TEXT PASSAGE:
▬▬▬▬▬▬
# Best Library in Singapore



## SGMY (Oct 15, 2014)

Hi,

Can anyone please help me with a best book library in Singapore. I am more looking for a service like British Library in India which picks and deliver books at your doorstep.


----------



## simonsays (Feb 11, 2009)

SGMY said:


> Hi,
> 
> Can anyone please help me with a best book library in Singapore. I am more looking for a service like British Library in India which picks and deliver books at your doorstep.


There is only public library here, www.pl.sg 

Deliver to your doorstep ?

Are you serious?

Are you in Singapore?


----------



## SGMY (Oct 15, 2014)

Thanks!!!


----------



## chongkk (Feb 15, 2015)

In Singapore, the library do not provide delivery service. However we have one library in every town of Singapore so it is quite accessible. 

You borrowed the books from the library and there is a 24hr bookdrop to return the books.



Mike


----------



## asato (Apr 6, 2015)

Thanks for the information. I am from Japan and looking for wedding magazine.


----------



## simonsays (Feb 11, 2009)

asato said:


> Thanks for the information. I am from Japan and looking for wedding magazine.


,????


----------



## BBCWatcher (Dec 28, 2012)

If you're specifically looking for Japanese wedding magazines then it's unlikely you'll find them in any of Singapore's libraries. JAS has a library, but if you're not a member (or don't know one) then that doesn't work. They probably don't have too many magazines, but they might have some.

Kinokuniya, particularly the large one in the Takashimaya Shopping Center on Orchard Road, has Japanese (and local) wedding magazines. You have to buy them at about S$10 each typically, but they do have them -- a pretty good variety, actually. You can also order them by mail directly from Japan.

There used to be a good number of used bookstores in Singapore where you could find lots of Japanese books, but sadly those days are nearly over. I think Ki-Shun may be the only used Japanese bookstore remaining. (Book Mart seems to be gone for good, and there was a shop in Robertson Quay that is gone.) They might stock a couple new magazines, though I don't know if they specifically have wedding magazines.
▬▬▬▬▬▬
AIM A:
Translate this sentence from the forum thread into Spanish: "Kinokuniya, particularly the large one in the Takashimaya Shopping Center on Orchard Road, has Japanese (and local) wedding magazines."

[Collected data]
▬▬▬▬▬▬
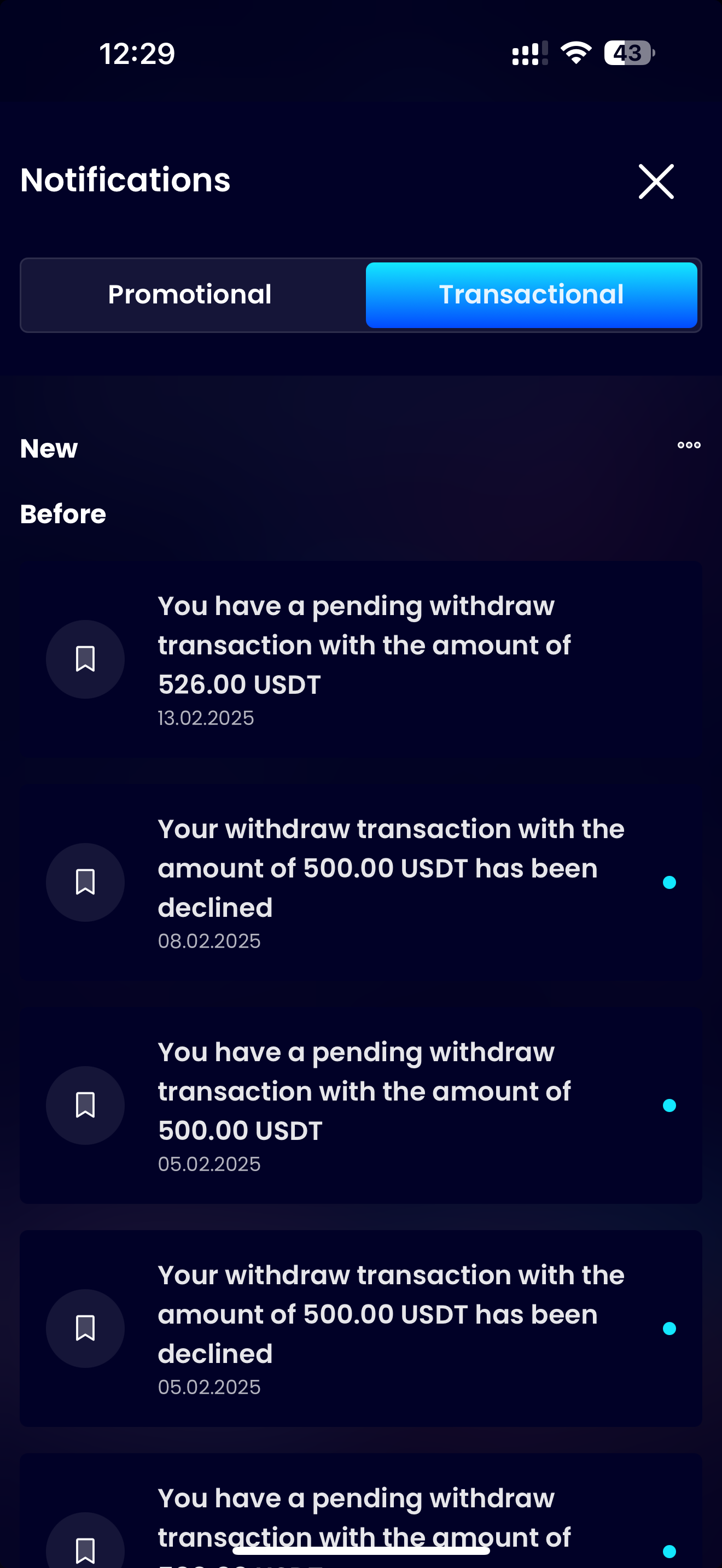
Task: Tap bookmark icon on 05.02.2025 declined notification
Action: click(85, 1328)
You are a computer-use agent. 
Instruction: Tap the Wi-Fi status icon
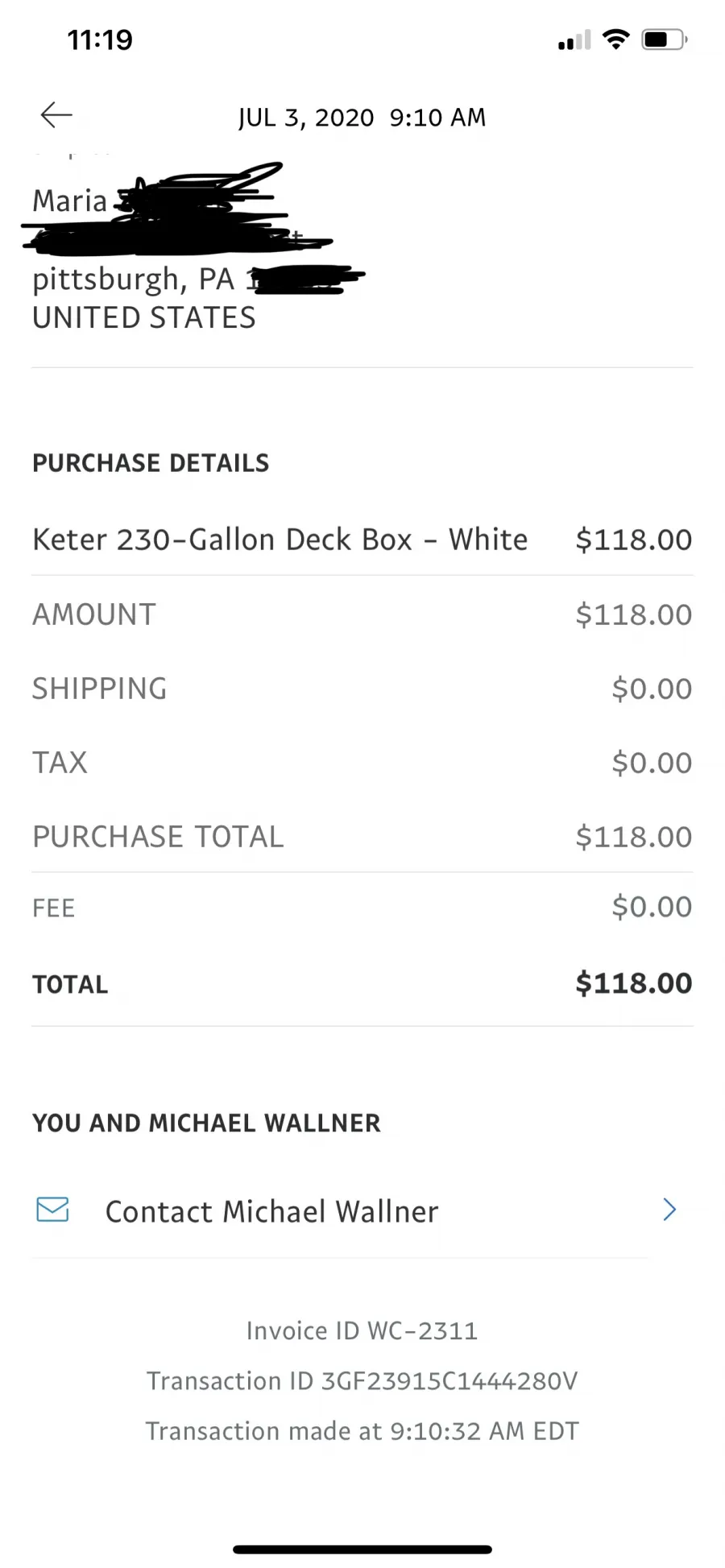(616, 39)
▬▬▬▬▬▬
AIM B:
Select each line of the entries that includes the word "icon".

REPLY A:
Kinokuniya, en particular la tienda grande del Takashimaya Shopping Center en Orchard Road, tiene revistas de bodas japonesas (y locales).

REPLY B:
Task: Tap bookmark icon on 05.02.2025 declined notification
Instruction: Tap the Wi-Fi status icon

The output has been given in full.